Action item:
Output the lines below exactly, please, from the first line until the line with "Given: Toggle the", counting both.

*** Begin section ***

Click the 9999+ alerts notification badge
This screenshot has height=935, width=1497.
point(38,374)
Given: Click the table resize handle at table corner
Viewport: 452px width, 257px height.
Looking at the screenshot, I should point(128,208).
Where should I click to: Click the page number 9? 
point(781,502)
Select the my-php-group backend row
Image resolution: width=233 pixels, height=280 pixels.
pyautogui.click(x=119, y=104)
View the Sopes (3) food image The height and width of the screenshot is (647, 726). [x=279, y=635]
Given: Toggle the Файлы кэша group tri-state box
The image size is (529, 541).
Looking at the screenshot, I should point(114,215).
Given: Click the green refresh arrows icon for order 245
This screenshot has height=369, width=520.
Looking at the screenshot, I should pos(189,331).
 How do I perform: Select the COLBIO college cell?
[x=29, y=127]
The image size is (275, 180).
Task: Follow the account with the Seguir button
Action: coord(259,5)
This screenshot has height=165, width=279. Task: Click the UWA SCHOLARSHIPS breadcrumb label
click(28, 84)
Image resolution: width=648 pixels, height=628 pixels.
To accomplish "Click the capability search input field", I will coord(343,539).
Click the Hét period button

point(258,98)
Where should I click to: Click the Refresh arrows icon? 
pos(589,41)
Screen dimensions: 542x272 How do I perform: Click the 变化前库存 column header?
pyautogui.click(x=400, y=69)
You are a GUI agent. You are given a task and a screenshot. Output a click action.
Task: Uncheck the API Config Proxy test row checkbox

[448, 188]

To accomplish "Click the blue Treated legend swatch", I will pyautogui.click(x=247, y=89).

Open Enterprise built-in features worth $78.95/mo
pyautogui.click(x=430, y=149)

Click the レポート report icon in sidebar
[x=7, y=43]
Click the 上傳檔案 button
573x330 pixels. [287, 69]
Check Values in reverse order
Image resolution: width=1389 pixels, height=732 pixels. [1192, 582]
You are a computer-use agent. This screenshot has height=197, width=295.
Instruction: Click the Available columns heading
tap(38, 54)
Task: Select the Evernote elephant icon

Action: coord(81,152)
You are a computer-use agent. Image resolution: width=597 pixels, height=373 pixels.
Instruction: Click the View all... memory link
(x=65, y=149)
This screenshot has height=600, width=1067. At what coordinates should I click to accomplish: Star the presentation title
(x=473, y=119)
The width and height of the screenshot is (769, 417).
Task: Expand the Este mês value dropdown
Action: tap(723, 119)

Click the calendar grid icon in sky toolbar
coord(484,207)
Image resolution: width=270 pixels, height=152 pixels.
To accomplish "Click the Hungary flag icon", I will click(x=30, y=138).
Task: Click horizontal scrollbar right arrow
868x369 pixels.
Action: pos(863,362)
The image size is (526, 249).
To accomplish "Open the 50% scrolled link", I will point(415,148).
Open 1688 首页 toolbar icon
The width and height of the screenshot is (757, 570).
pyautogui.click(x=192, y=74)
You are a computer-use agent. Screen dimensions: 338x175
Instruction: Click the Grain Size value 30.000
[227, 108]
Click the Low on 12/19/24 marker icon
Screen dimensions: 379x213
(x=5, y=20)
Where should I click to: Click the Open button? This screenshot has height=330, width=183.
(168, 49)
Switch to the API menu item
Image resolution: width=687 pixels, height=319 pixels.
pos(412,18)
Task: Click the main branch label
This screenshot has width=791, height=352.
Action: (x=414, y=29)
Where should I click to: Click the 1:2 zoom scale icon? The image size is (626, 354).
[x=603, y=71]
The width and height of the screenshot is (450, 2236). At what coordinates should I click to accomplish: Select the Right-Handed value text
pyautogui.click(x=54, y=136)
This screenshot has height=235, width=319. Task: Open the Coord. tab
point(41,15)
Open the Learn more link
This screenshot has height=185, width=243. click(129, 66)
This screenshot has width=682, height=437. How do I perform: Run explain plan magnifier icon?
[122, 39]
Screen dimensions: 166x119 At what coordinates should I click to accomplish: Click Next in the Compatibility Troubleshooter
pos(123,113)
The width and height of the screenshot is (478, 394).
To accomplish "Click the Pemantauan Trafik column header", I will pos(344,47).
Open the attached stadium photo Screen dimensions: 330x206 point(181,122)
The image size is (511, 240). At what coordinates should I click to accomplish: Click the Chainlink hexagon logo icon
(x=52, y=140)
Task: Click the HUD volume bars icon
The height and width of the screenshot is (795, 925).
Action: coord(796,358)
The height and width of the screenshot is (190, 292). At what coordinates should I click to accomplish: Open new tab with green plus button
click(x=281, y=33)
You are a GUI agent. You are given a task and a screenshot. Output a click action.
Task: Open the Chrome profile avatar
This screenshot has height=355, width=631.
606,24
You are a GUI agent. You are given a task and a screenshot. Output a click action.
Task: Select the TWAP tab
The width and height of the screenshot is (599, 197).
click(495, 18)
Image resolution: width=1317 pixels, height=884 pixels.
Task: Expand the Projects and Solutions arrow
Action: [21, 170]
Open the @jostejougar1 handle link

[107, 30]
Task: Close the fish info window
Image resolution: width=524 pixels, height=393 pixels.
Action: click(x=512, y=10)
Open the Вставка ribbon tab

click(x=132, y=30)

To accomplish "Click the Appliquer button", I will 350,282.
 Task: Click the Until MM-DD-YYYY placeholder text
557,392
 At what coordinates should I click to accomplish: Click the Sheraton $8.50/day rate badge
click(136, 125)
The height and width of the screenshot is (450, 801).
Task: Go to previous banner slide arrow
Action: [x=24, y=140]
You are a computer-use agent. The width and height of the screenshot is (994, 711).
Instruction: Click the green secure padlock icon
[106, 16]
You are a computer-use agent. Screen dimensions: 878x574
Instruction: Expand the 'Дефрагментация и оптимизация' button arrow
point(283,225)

*** End section ***

Reply:
Click the 9999+ alerts notification badge
This screenshot has height=935, width=1497.
point(38,374)
Given: Click the table resize handle at table corner
Viewport: 452px width, 257px height.
Looking at the screenshot, I should point(128,208).
Where should I click to: Click the page number 9? 
point(781,502)
Select the my-php-group backend row
Image resolution: width=233 pixels, height=280 pixels.
pyautogui.click(x=119, y=104)
View the Sopes (3) food image The height and width of the screenshot is (647, 726). [x=279, y=635]
Given: Toggle the Файлы кэша group tri-state box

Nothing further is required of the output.